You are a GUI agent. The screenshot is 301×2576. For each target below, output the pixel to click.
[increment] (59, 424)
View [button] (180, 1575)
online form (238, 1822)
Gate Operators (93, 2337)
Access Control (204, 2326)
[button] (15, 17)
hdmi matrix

☆ ☆ ☆ ☆ ☆

→ **The task**
What is needed is an exact transcription of every entry.

→ **Task output**
You are a GUI agent. The screenshot is 301×2576. For each target below, output the pixel to click.
[increment] (59, 424)
View [button] (180, 1575)
online form (238, 1822)
Gate Operators (93, 2337)
Access Control (204, 2326)
[button] (15, 17)
hdmi matrix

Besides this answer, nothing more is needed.